Brief:
Each line in the entries below that holds the string "computer" must be copied.

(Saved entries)
%%

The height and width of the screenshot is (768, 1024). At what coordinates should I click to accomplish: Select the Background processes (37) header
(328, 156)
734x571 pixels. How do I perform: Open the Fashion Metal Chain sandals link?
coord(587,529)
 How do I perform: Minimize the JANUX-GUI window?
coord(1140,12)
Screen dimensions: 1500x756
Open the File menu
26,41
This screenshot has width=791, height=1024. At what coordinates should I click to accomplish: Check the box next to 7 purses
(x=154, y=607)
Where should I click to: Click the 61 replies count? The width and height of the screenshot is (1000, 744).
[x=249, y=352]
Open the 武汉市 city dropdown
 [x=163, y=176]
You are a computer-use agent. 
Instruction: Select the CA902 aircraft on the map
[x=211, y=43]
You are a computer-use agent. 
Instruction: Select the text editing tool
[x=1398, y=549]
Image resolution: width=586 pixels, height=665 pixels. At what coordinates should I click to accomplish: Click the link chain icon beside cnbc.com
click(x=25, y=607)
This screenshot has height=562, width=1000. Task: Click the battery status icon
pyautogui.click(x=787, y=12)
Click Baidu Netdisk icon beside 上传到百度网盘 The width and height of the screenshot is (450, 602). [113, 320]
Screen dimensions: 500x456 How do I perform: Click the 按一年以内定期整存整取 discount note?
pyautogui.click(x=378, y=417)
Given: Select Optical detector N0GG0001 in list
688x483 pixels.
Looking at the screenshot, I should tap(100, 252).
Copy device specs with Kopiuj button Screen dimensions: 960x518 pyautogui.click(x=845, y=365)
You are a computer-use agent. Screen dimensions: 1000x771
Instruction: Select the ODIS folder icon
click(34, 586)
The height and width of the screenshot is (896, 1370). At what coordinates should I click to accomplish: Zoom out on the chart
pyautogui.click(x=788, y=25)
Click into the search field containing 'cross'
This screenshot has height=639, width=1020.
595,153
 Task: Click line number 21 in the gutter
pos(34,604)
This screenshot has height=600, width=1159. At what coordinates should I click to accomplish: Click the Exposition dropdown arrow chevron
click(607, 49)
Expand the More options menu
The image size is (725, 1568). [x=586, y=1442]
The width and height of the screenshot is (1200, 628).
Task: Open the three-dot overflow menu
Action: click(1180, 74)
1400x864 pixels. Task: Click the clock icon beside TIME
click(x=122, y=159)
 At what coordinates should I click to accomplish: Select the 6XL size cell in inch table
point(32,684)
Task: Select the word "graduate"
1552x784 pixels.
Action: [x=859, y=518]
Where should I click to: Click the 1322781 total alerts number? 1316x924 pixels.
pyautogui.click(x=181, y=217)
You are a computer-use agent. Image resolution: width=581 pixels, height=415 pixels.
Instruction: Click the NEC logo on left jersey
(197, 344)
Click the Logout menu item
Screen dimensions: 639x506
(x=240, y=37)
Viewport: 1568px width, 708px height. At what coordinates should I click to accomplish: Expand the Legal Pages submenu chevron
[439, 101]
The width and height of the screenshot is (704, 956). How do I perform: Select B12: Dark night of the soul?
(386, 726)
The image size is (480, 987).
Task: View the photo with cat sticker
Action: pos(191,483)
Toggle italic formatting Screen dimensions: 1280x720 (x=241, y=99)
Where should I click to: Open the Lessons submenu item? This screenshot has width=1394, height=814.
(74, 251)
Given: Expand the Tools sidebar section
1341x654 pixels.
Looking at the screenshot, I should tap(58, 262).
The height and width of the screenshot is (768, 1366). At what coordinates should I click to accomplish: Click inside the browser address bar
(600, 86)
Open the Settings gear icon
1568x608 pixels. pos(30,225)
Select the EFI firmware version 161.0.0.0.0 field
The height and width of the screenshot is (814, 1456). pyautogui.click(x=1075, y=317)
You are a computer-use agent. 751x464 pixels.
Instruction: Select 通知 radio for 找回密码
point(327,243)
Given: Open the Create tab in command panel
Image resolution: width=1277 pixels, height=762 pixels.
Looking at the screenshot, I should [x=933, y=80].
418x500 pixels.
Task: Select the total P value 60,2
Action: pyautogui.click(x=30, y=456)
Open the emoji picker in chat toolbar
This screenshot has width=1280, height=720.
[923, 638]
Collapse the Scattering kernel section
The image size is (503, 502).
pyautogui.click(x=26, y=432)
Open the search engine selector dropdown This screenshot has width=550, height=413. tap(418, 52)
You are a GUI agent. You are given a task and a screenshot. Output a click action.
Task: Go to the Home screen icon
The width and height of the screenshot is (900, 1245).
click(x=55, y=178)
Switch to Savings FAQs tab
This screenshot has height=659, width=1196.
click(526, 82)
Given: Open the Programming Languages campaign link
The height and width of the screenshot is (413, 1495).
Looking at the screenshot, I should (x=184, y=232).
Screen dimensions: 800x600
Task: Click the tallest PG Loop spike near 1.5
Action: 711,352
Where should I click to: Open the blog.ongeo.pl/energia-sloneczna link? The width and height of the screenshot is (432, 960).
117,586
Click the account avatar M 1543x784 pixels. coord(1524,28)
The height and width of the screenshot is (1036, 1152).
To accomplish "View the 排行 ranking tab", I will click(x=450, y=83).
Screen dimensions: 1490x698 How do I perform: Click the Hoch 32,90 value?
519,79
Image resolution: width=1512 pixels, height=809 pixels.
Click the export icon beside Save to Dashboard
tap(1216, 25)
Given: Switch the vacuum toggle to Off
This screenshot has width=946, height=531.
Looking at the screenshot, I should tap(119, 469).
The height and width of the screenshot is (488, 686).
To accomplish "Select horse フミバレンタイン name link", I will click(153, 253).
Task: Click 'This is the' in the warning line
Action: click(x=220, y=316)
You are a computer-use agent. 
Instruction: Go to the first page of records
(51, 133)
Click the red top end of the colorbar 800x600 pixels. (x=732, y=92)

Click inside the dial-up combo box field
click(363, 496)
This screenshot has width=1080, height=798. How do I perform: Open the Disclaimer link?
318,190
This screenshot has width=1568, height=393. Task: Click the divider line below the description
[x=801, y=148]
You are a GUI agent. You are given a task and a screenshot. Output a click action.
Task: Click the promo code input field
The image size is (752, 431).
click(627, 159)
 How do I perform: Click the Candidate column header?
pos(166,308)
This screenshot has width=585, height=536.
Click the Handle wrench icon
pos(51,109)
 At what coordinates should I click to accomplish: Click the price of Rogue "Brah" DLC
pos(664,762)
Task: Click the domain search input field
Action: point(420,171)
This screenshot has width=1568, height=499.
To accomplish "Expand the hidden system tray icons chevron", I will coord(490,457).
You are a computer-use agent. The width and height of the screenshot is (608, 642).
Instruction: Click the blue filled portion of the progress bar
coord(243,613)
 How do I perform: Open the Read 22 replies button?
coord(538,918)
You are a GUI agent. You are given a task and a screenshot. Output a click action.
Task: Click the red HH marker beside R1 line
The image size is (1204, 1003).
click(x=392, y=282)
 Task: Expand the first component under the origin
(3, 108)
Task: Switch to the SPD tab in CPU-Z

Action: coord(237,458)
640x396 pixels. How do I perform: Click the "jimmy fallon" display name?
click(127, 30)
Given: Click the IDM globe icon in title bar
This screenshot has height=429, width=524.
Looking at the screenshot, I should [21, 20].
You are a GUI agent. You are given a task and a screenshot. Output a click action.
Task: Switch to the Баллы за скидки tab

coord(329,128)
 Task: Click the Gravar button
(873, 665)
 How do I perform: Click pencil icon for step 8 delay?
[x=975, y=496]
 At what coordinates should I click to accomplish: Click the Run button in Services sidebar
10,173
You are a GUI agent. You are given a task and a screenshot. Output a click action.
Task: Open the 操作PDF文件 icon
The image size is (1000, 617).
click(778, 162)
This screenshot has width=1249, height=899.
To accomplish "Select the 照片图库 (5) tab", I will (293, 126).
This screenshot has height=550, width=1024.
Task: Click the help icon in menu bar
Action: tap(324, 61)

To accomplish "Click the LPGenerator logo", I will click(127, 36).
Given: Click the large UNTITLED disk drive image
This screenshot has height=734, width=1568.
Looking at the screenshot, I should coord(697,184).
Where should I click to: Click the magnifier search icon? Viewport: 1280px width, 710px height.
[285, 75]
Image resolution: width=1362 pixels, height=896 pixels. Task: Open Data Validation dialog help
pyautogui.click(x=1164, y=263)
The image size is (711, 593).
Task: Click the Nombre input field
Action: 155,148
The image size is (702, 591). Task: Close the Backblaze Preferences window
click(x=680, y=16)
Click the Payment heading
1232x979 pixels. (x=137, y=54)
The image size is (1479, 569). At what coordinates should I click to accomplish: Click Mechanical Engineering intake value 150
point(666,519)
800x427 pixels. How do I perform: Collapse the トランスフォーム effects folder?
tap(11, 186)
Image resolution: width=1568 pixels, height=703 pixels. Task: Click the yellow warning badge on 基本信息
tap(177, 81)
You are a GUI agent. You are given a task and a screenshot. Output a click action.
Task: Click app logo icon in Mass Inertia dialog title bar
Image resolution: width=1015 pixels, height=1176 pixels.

%%

Answer to this task:
You are a computer-use agent. 
You are a computer-use agent. 
You are a computer-use agent. Screen dimensions: 1000x771
You are a computer-use agent. Image resolution: width=581 pixels, height=415 pixels.
You are a computer-use agent. 751x464 pixels.
You are a computer-use agent. 
You are a computer-use agent. The width and height of the screenshot is (608, 642).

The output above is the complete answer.